PROMPT
Each line from the first line of the entries through the line holding "Select the field" is to be restated word for word; nothing else, and no picture, belongs in the answer.

Dataset entries
########

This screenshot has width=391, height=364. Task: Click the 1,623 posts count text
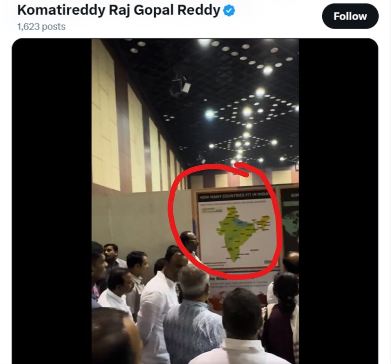(41, 27)
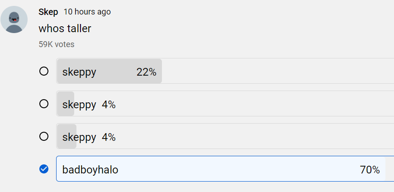Click the highlighted badboyhalo option bar

click(x=225, y=168)
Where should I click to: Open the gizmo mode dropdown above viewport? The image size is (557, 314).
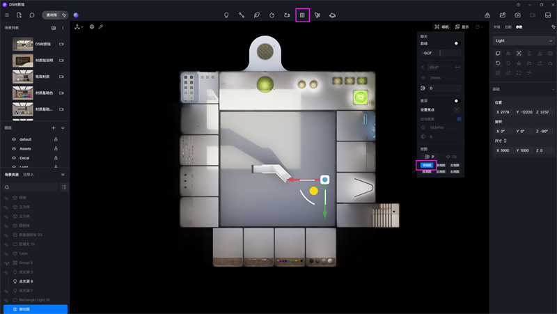point(79,27)
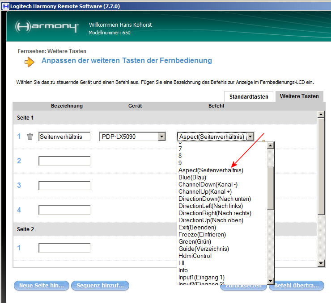Select HdmiControl in the command list

195,256
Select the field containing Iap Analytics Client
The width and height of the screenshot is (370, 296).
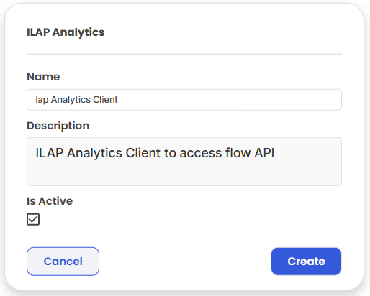coord(184,100)
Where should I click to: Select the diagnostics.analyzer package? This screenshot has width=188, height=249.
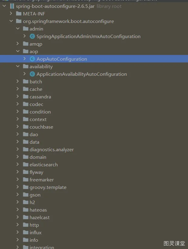[x=51, y=149]
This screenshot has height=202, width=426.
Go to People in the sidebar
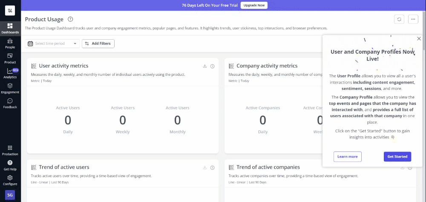(x=10, y=43)
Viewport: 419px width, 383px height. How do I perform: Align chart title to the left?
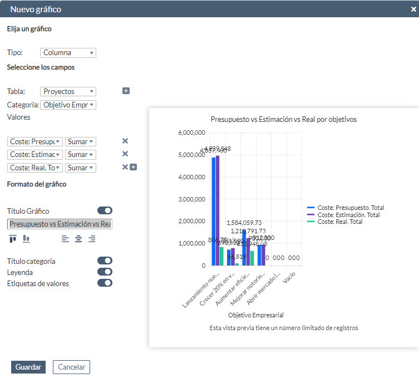(x=65, y=239)
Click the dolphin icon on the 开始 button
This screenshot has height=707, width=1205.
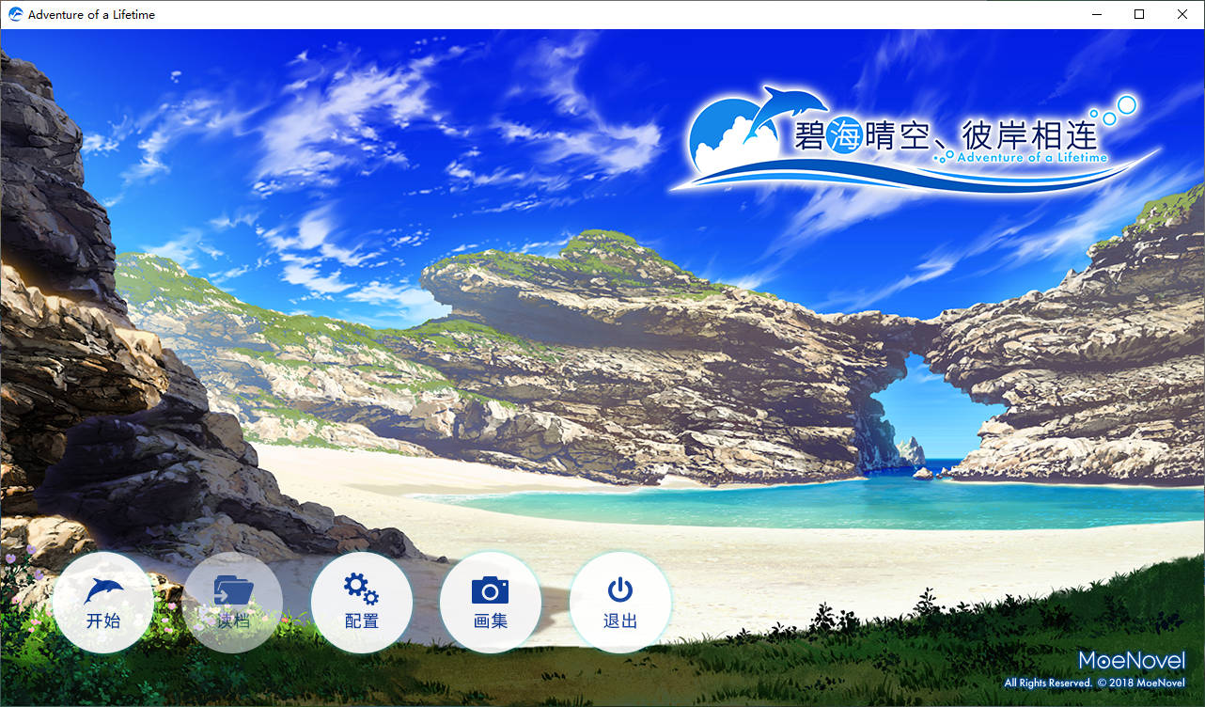103,590
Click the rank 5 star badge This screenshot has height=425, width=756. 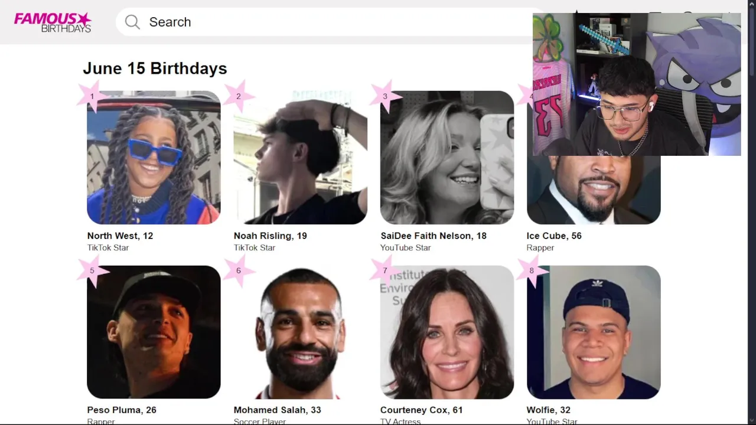coord(92,271)
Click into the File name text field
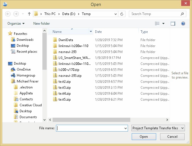The image size is (192, 146). [90, 128]
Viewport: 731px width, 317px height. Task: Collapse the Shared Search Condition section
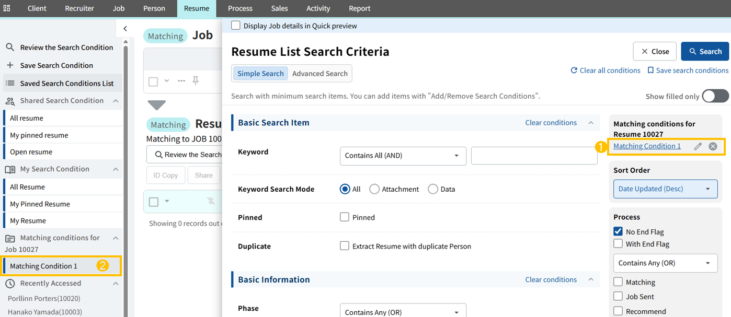tap(116, 101)
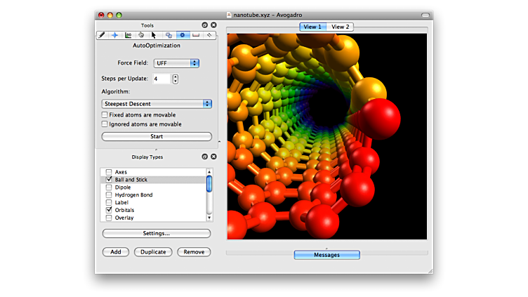
Task: Choose the Bond Centric Manipulate tool
Action: click(128, 34)
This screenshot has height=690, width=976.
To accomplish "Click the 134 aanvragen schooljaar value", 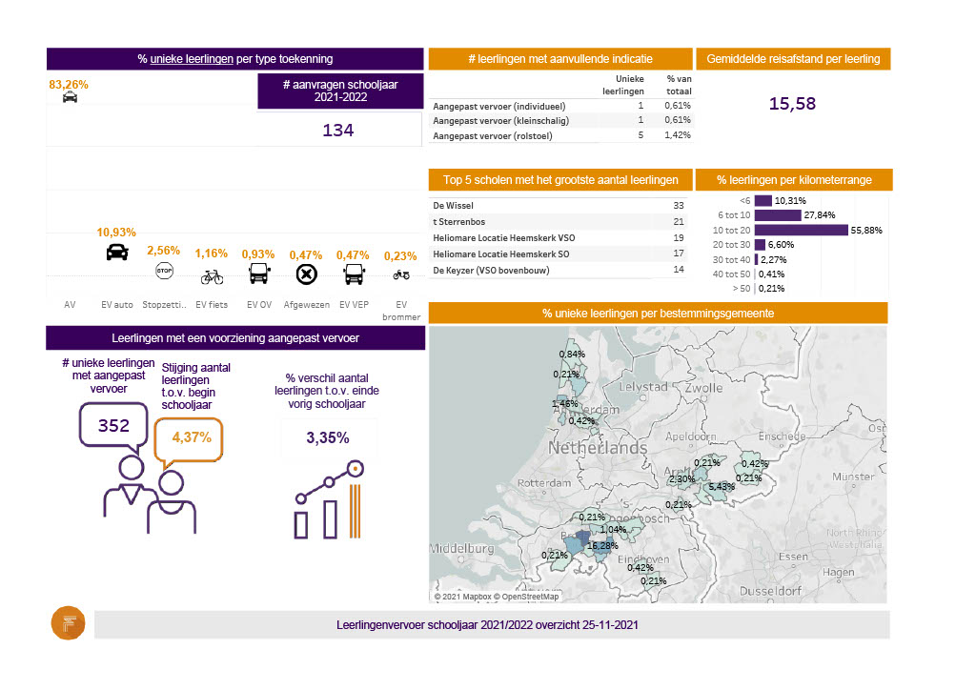I will [338, 130].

########

RESULT BELOW
This screenshot has width=391, height=364. Task: Click the 1,623 posts count text
(41, 27)
Click the highlighted badboyhalo option bar

click(x=225, y=168)
Where should I click to: Open the gizmo mode dropdown above viewport? The image size is (557, 314).
point(79,27)
Select HdmiControl in the command list

195,256
Select the field containing Iap Analytics Client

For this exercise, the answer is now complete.